» **Task requirements**
Compute how many lines below contain the word "Given" and respond with that number only.

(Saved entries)
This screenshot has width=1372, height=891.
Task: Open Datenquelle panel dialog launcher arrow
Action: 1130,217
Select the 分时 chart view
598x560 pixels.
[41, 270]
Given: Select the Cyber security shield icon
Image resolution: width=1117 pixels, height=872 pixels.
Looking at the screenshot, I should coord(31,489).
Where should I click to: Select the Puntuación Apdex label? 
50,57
==
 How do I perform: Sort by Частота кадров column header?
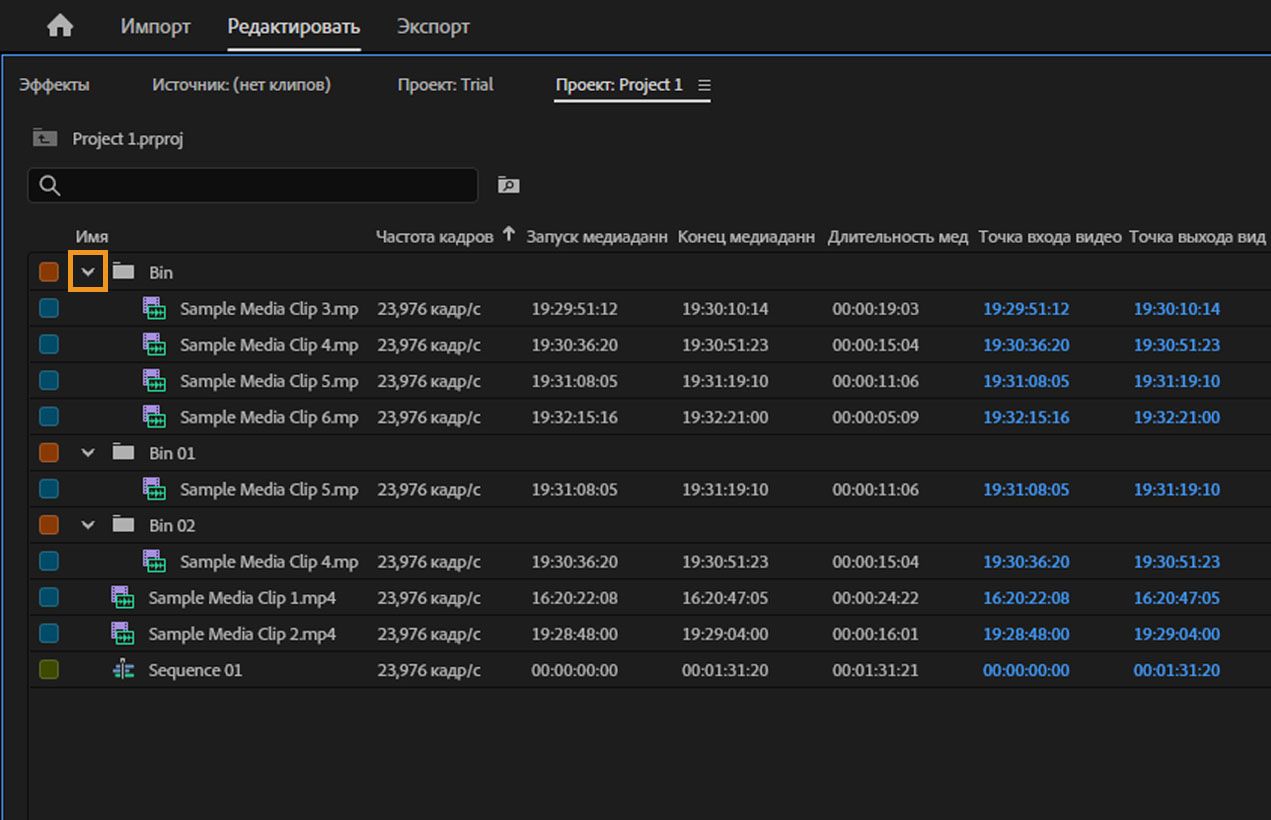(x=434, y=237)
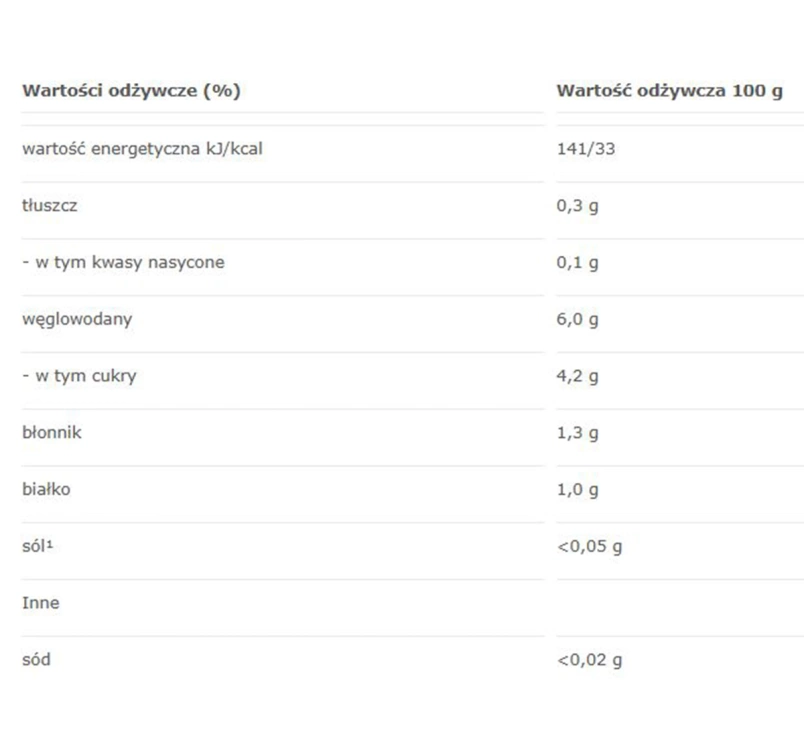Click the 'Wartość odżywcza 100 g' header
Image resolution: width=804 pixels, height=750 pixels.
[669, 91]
---
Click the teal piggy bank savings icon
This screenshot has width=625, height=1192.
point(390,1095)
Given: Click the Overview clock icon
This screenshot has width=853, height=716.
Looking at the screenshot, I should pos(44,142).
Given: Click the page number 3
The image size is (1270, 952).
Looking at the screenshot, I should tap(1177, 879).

» **Output of the task**
3